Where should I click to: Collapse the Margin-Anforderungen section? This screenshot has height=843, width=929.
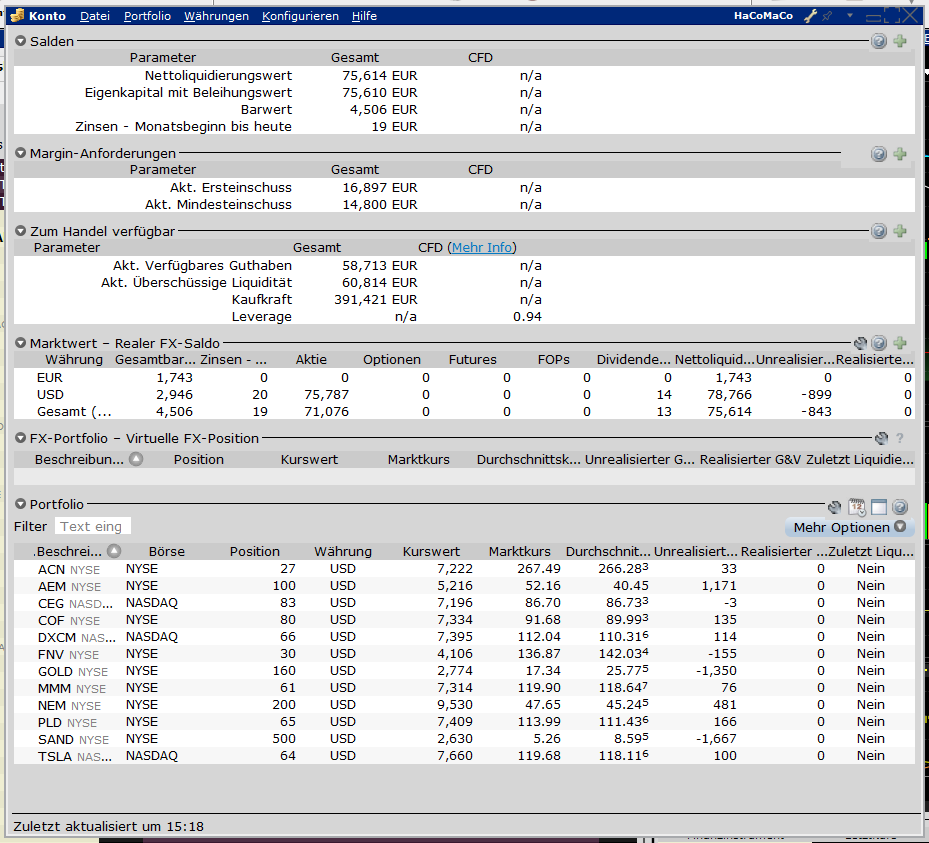coord(21,153)
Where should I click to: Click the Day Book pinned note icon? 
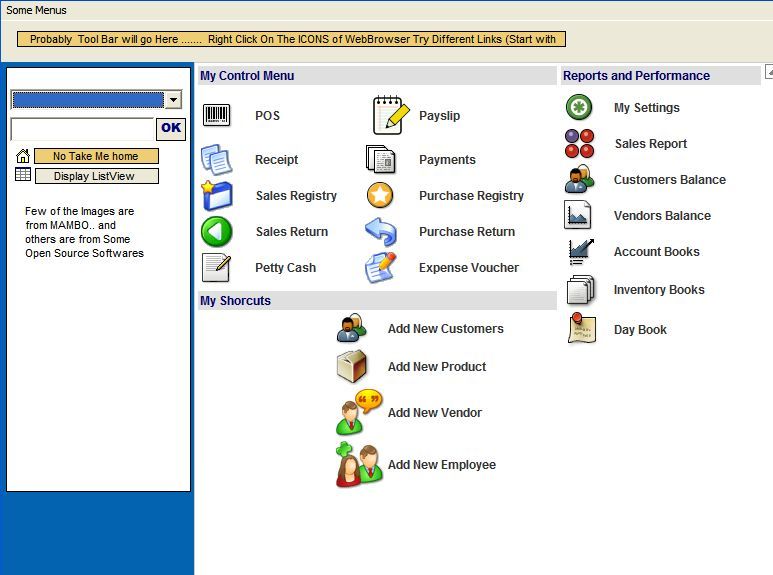[x=581, y=330]
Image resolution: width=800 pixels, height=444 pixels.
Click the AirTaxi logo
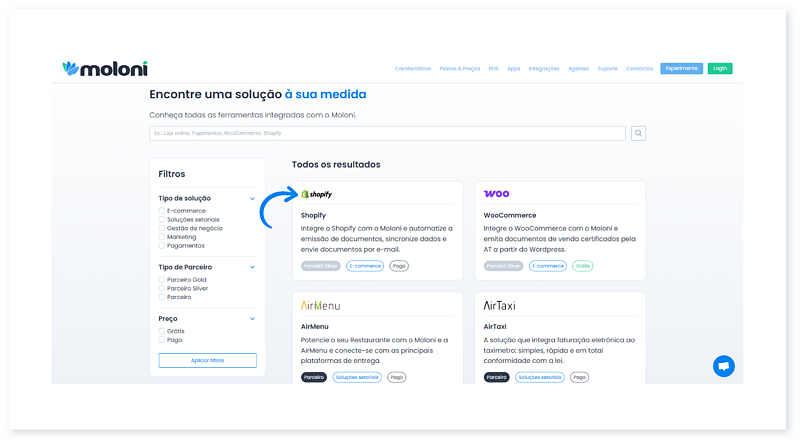tap(499, 305)
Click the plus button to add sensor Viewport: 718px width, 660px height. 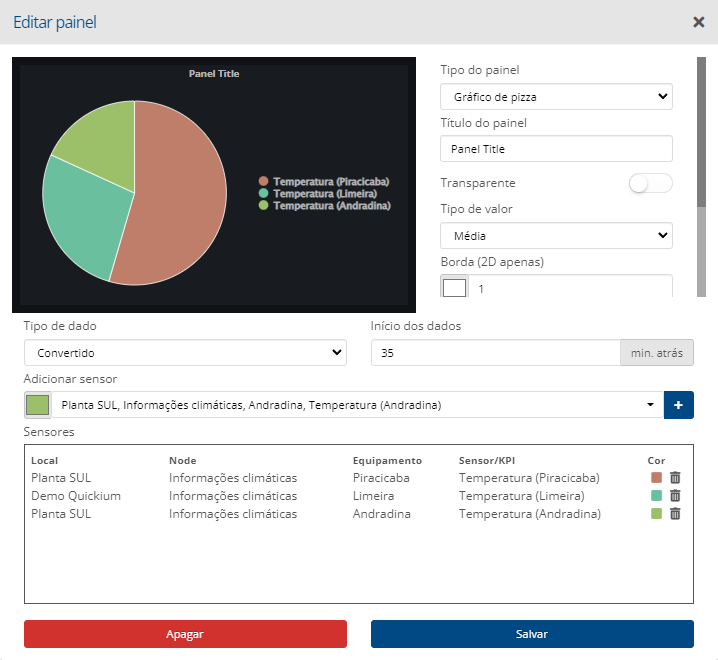[679, 405]
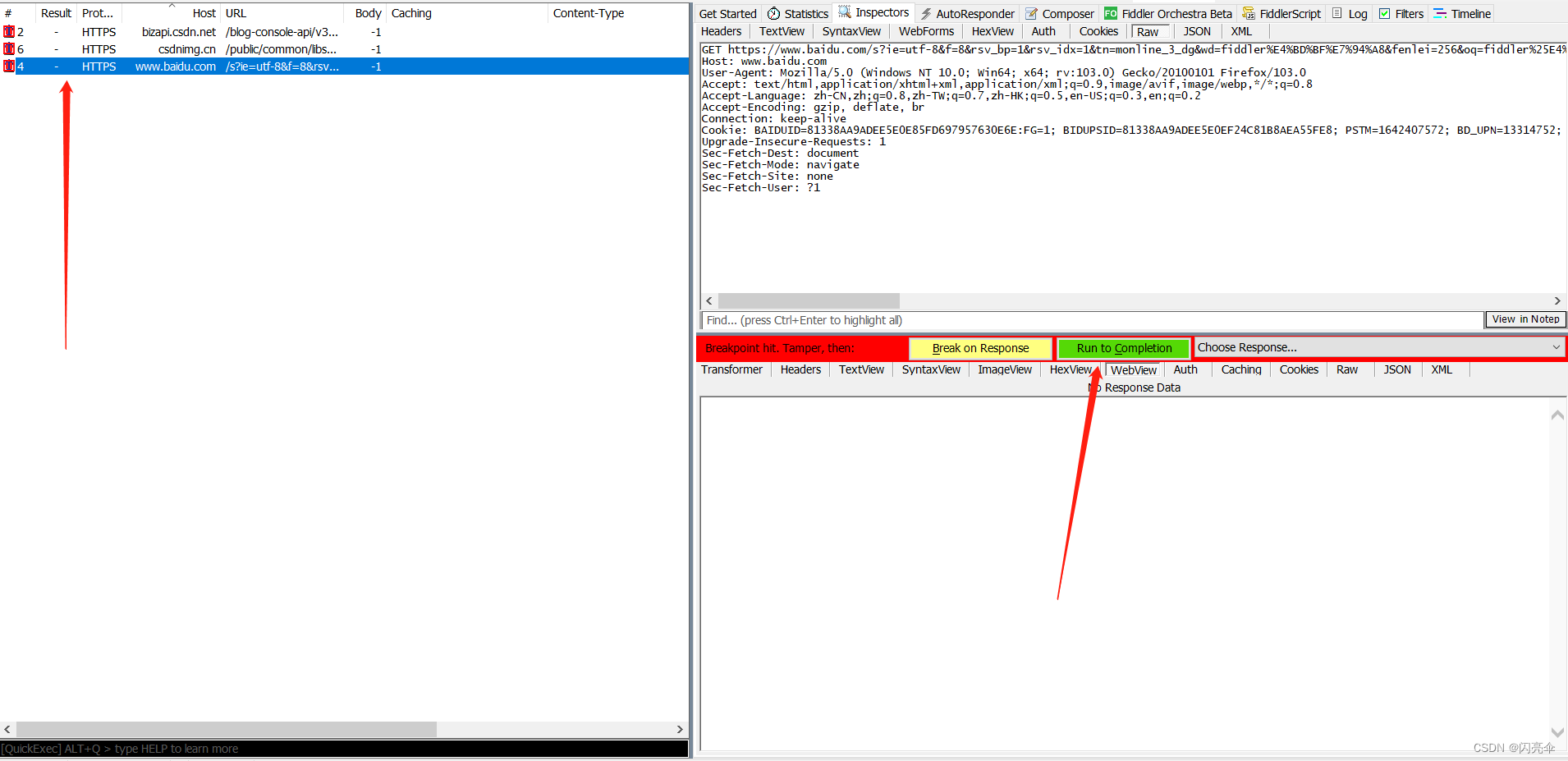The height and width of the screenshot is (761, 1568).
Task: Focus the Find text input field
Action: click(1092, 320)
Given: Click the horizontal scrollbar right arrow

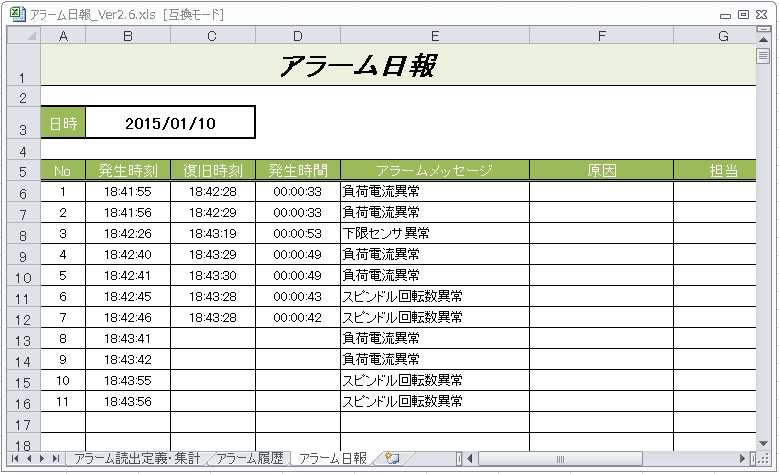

::::::::::

Directions for this task:
Leave out the pictures and restate, word for word, the lines from the top of the data through the line containing "Image resolution: width=800", both included.

Output of the exercise:
Where should I click to: Collapse the Margin-Anforderungen section? This screenshot has height=843, width=929.
coord(21,153)
Where should I click to: Click the Day Book pinned note icon? 
[x=581, y=330]
Image resolution: width=800 pixels, height=444 pixels.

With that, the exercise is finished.